The records below are to be returned word for word, with pictures left out.

Collected data
---------------

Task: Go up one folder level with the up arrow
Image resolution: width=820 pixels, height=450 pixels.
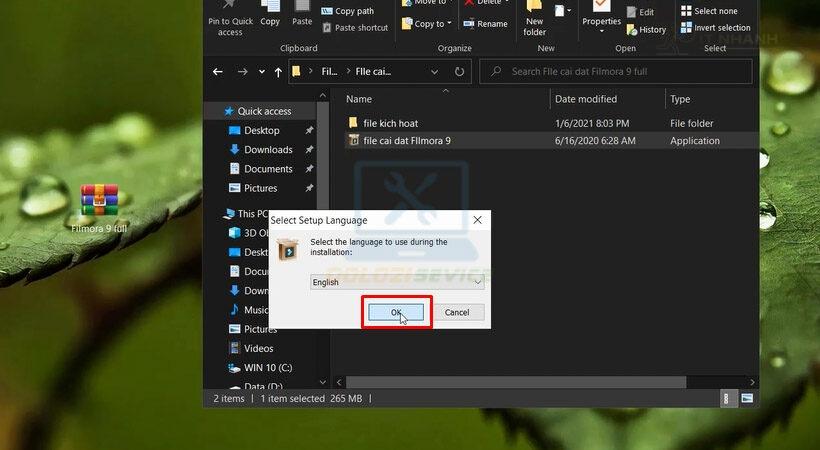Action: tap(278, 72)
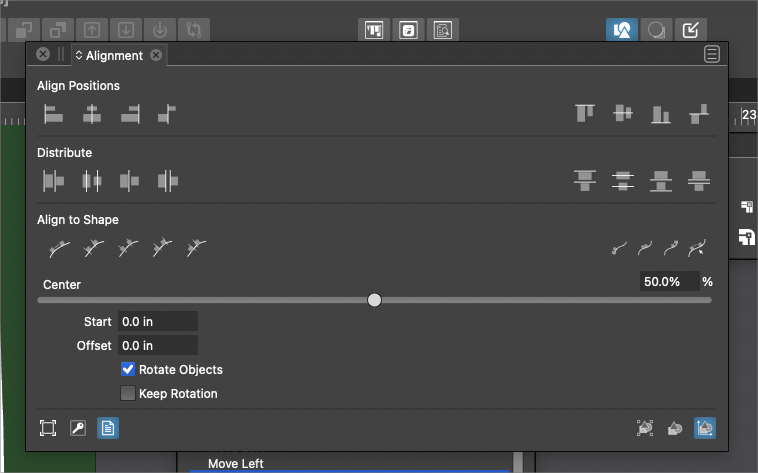
Task: Align bottom edges in Align Positions
Action: coord(661,114)
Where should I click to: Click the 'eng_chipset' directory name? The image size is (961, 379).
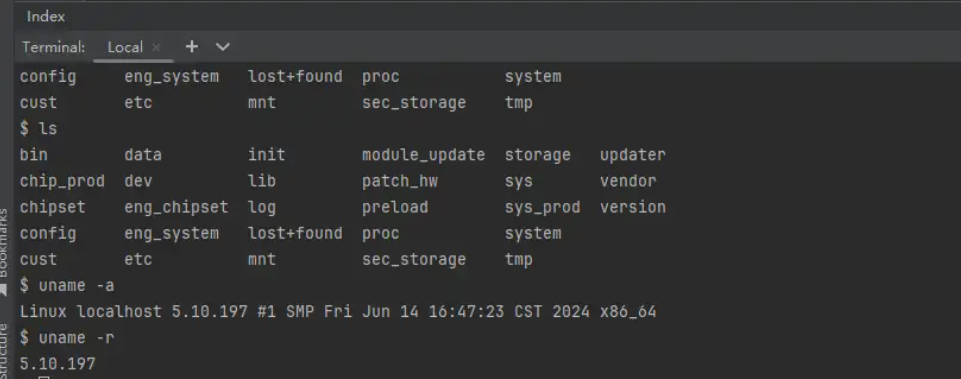(176, 207)
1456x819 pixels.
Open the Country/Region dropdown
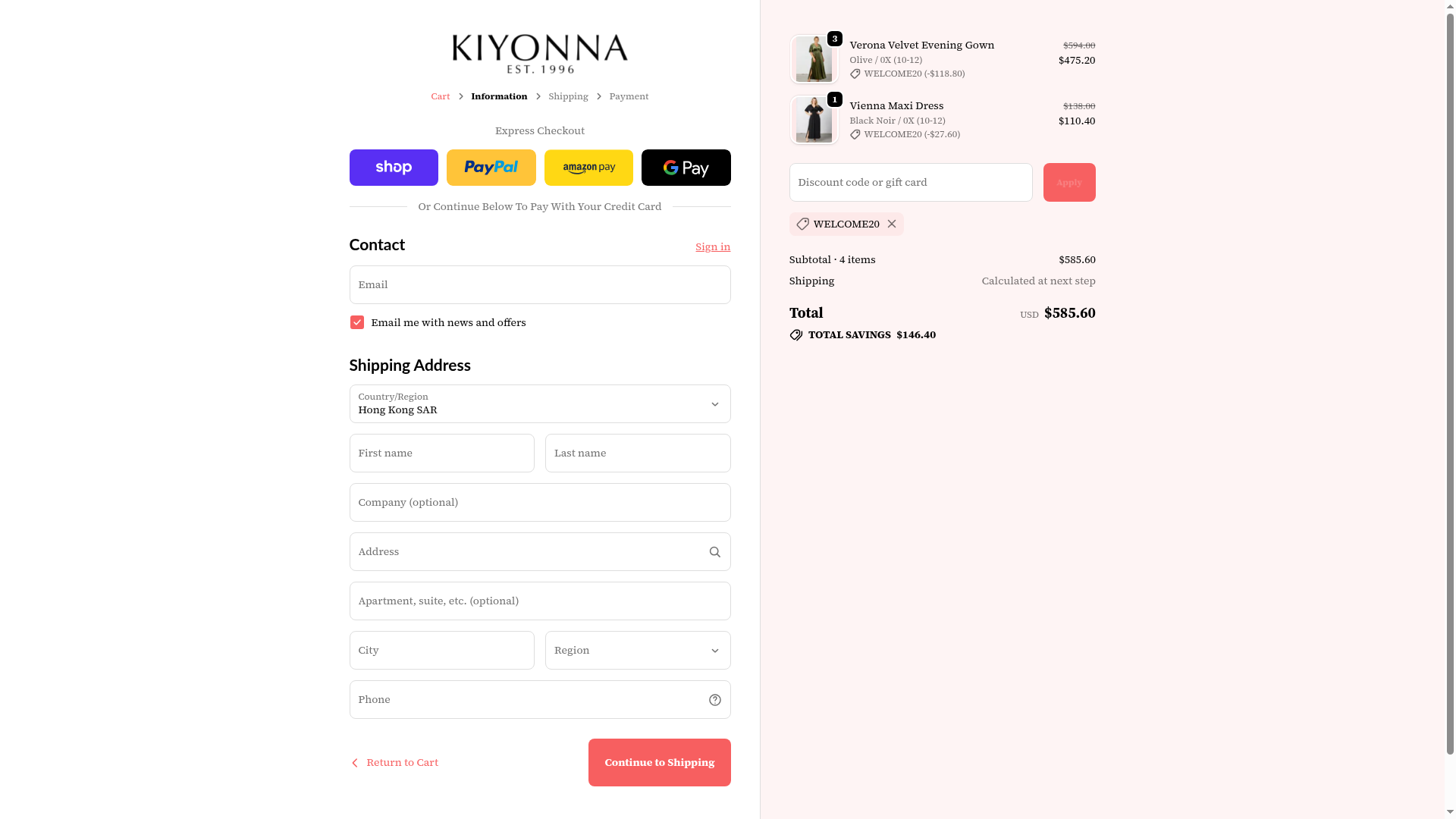pyautogui.click(x=540, y=403)
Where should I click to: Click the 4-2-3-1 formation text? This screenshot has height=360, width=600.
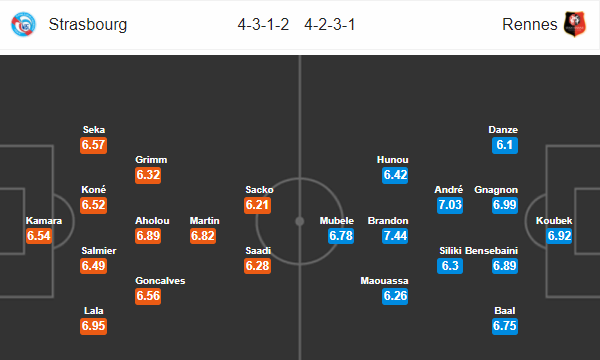click(330, 24)
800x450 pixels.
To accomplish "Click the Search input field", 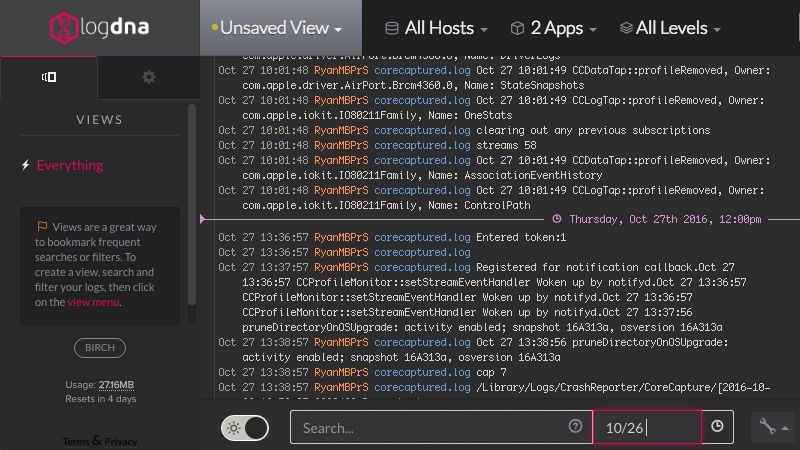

---------------

### RESULT FOR THIS EXERCISE
Task: Go up one folder level with the up arrow
Image resolution: width=820 pixels, height=450 pixels.
Action: tap(278, 72)
Task: Align bottom edges in Align Positions
Action: coord(661,114)
Where should I click to: Click the 'eng_chipset' directory name? The image size is (961, 379).
(176, 207)
1456x819 pixels.
Open the Country/Region dropdown
pyautogui.click(x=540, y=403)
Where should I click to: Click the 4-2-3-1 formation text? This screenshot has height=360, width=600.
click(330, 24)
800x450 pixels.
To accomplish "Click the Search input field", 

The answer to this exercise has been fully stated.